Szukaj na tym blogu

środa, 20 czerwca 2018

Sendlerowa. W ukryciu - Anna Krystyna Bikont

 
Jeśli ktoś sięgnie po książkę z potrzebą poznania Ireny Sendlerowej to może się zdziwić. Autorka bardziej skupiła się na otoczeniu i atmosferze w której działała bohaterka. Wpisała ją w całą tragedię II Wojny Światowej, machiny śmierci skierowanej przeciwko ludności Żydowskiej i uciśnienia ludzi "gorszego sortu" czyli Polaków.  To książka o pomaganiu, o gęstych sieciach pomocy społecznej, powiązaniach, zależnościach i ratowaniu za wszelką cenę. To opowieść o ludziach, którzy byli zdeterminowani aby pomagać znienawidzonej i skazanej na niebyt nacji. Autorka pokazuje także działanie szmalcowników, jego konsekwencje, metody i pomysły. Często okazywali się większym zagrożeniem dla Żydów niż Niemcy, byli bezlitośni, bezrefleksyjni, plugawi i bez wątpienia odrażający w swoim postępowaniu. To postępowanie godne pogardy i napiętnowania, pokazuje tylko, że wojna wyzwala w ludziach to co najlepsze i to co najgorsze.
Książka zawiera portrety różnych postaw, różne oblicza zachowań w tej samej rzeczywistości. Autorka pracowała bardzo skrupulatnie i uczciwie, co widać po ilości i wielkości przypisów (co bardzo poręczne umieszczonych na tych samych stronach). Zawarła opowieści świadków tamtych wydarzeń, ofiar, którym udało się wyrwać z paszczy zła. Tekst jest rzeczowy, dokładny, poprawny, pokazujący sprawy tak aby czytelnik mógł odpowiedzieć co mu bardziej odpowiada, co jest mu bliższe i bardziej zrozumiałe, czego się boi, co go szokuje. Autorka nie ocenia, stoi na straży obiektywizmu. Pozostawia czytelnikowi pole do rozważań i wyciągania wniosków.

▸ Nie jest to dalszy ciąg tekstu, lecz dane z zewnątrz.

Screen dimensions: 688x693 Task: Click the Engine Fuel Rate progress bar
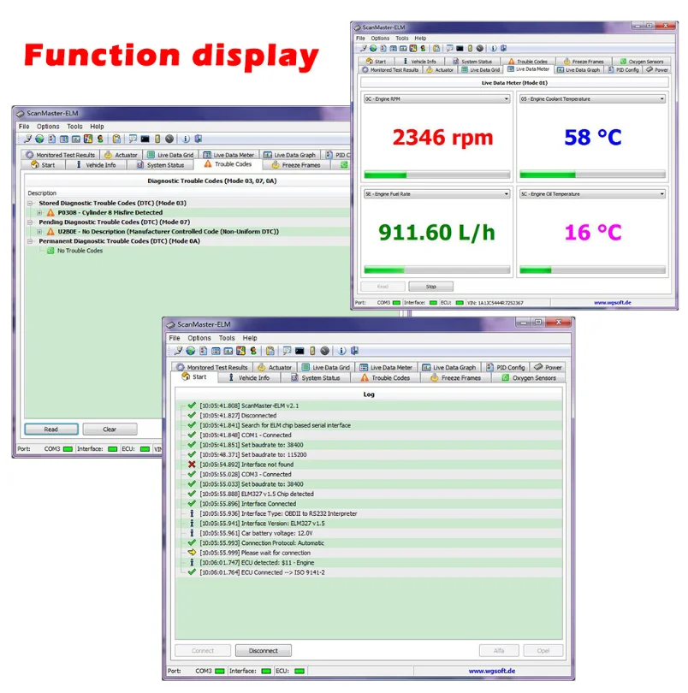click(x=436, y=270)
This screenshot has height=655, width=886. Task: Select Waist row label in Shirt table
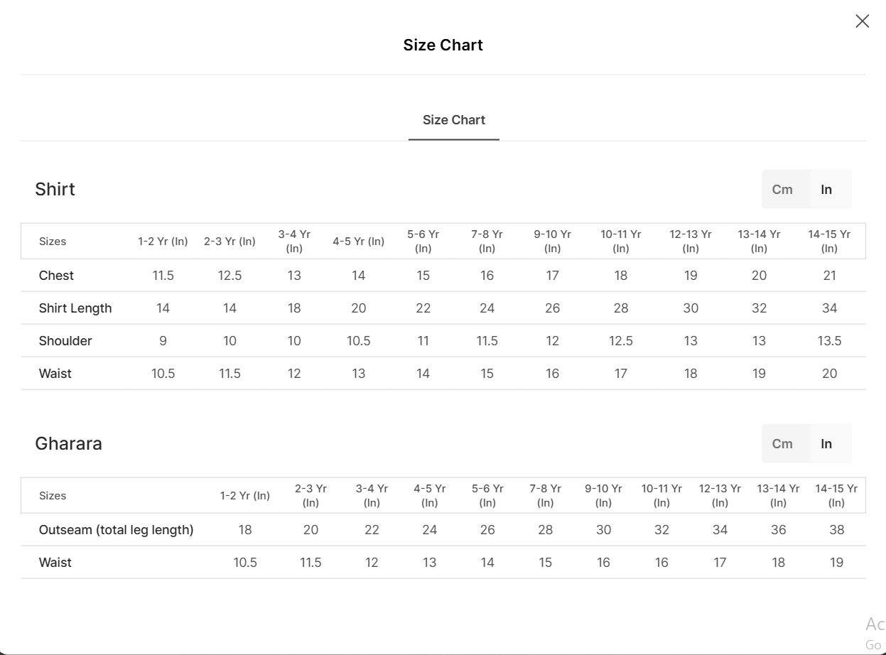[x=55, y=374]
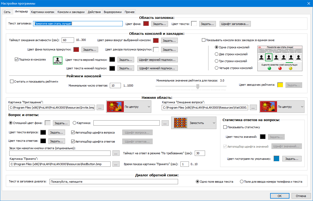Expand "Замостить" background picture dropdown
The height and width of the screenshot is (201, 313).
(x=194, y=123)
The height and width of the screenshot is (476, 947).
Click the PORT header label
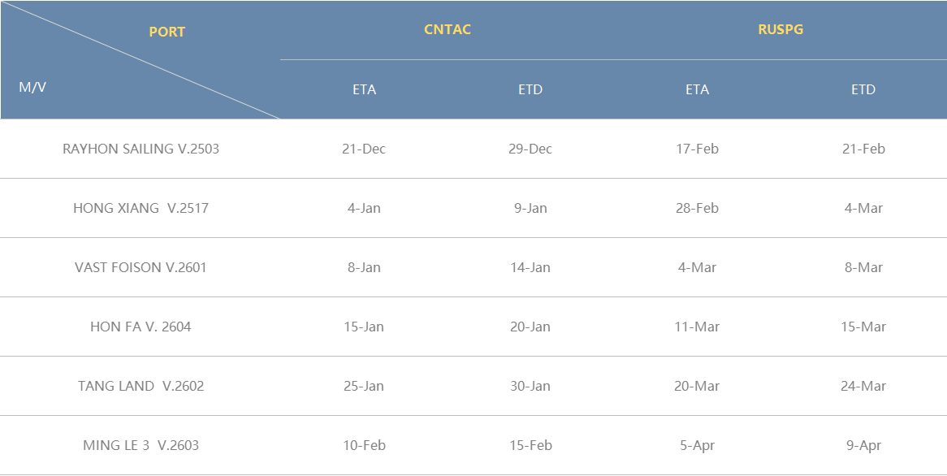coord(167,32)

W gąszcz historii, zdarzeń i zajść wplatana jest Irena Sendlerowa. To dla autorki cel, ale chce go poznać przez innych, dowiedzieć się jak ją widzą, co o niej mówią Ci, którym pomogła. Chciała poznać otoczkę, zgłębić wnętrze, zrozumieć motywy jej działania. Nie zawsze były zrozumiałe, rzadko proste, często trudne do pojęcia, ale zawsze z najwyższym priorytetem i celem. Irena Sendlerowa była niezłomną kobietą w walce o życie najsłabszych, niezwykłym człowiekiem, choć nie wolna od niedoskonałości i popełniania błędów, ale czyniła co mogła najlepiej, aby ratować życie ludzkie. Była poddana niesamowitej presji czasu i niebezpieczeństwa, musiała podejmować decyzje intuicyjnie, bez opracowania planu i wybrania najlepszej opcji, często działała ad hoc, bo nie było innych możliwości.
Irena Sendlerowa miała szczęście, bo była wychowywana w atmosferze miłości i poszanowania. Jej ojciec zawsze jej pobłażał, często powtarzając, że rodzina powinna rozpieszczać dziecko, bo nie wiadomo co je spotka w przyszłości po za domem. Miał zapewne rację, bo to jak została wychowana, w jakim duchu opowiadano o traktowaniu innych ludzi pomogło jej w tym co robiła w pracy zawodowej podczas wojny i potem. Postępowanie ojca dało jej podwaliny do bycia odważną. Po śmierci ojca, z pomocą gminy żydowskiej i stryja nie pozostały bez środków do życia. Skończyła szkołę, studia, miała praktyki w Domu Sierot (stworzonego przez J. Korczaka i Stefanię Wilczyńską), podejmowała pracę w urzędach ds. społecznych, pomagała też mamie. Żyła tak aby jak najwięcej z siebie dać innym, pomóc, wesprzeć, uratować. Udało jej się to wypełnić dzięki pomocy innych, ale ryzyko podjęła sama. Choć po latach wojennych schowała się za życiem rodzinnym i pracą co jakiś czas była nagradzana za swoją działalność. Przypominano sobie o niej przy różnych okazjach, my też pamiętajmy, bo na prawdę warto.
To bardzo ważna pozycja o sytuacji Żydów warszawskich podczas okupacji niemieckiej. To ciekawe spojrzenie na bohaterkę i jej otoczenie.

Brak komentarzy:

Prześlij komentarz

Moja ciekawość obejmuje również zdanie innych, dlatego miło mi będzie jeśli zechcecie podzielić się ze mną swoją opinią na przeczytany temat :)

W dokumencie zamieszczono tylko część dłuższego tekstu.